» **Exercise requirements**: Update the part that opens with the line containing "posłanek (97, 1827)" and closes with the line containing "UWAGA PIESZY!!! (44, 1956)" by replacing "Ceny" with "Notowania", keeping everything else the same.

Records from a collection:
======

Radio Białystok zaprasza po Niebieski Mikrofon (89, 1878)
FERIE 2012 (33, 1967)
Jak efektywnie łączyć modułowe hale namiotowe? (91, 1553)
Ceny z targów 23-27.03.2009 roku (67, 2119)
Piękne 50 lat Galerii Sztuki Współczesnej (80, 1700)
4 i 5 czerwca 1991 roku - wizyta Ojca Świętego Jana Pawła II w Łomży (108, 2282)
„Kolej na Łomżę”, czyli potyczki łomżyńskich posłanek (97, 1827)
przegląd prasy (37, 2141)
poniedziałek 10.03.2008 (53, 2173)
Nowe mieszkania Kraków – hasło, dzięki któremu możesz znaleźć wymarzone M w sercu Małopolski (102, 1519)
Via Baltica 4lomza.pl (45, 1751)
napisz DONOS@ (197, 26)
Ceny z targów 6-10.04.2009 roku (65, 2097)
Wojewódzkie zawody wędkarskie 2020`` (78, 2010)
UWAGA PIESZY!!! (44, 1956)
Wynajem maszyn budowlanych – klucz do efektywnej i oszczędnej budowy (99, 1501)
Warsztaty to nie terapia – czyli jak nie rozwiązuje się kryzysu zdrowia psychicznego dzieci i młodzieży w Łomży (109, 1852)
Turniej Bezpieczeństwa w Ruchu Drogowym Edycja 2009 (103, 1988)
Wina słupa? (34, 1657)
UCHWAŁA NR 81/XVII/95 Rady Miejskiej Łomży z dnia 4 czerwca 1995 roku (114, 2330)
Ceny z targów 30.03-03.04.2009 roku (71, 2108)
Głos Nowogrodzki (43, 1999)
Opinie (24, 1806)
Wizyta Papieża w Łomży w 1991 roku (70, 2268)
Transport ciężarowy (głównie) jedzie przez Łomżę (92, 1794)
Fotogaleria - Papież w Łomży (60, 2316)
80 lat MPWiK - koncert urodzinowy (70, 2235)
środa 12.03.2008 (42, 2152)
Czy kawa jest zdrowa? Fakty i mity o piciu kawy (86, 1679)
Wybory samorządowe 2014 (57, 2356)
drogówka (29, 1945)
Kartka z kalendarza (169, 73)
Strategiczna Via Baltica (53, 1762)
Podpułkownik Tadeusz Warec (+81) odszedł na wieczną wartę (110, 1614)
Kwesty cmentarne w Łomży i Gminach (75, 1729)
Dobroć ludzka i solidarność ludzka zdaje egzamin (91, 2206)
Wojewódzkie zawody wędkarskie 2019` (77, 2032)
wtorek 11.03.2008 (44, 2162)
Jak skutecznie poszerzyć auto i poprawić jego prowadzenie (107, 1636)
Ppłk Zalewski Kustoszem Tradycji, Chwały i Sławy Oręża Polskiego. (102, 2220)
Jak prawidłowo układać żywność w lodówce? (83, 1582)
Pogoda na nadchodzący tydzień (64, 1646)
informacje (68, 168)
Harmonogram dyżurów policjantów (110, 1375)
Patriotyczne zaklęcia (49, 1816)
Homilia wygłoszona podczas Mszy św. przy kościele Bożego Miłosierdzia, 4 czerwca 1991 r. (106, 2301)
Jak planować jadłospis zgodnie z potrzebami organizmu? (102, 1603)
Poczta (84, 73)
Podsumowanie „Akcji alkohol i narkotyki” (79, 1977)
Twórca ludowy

======

» **The solution**:
„Kolej na Łomżę”, czyli potyczki łomżyńskich posłanek (97, 1827)
przegląd prasy (37, 2141)
poniedziałek 10.03.2008 (53, 2173)
Nowe mieszkania Kraków – hasło, dzięki któremu możesz znaleźć wymarzone M w sercu Małopolski (102, 1519)
Via Baltica 4lomza.pl (45, 1751)
napisz DONOS@ (197, 26)
Notowania z targów 6-10.04.2009 roku (65, 2097)
Wojewódzkie zawody wędkarskie 2020`` (78, 2010)
UWAGA PIESZY!!! (44, 1956)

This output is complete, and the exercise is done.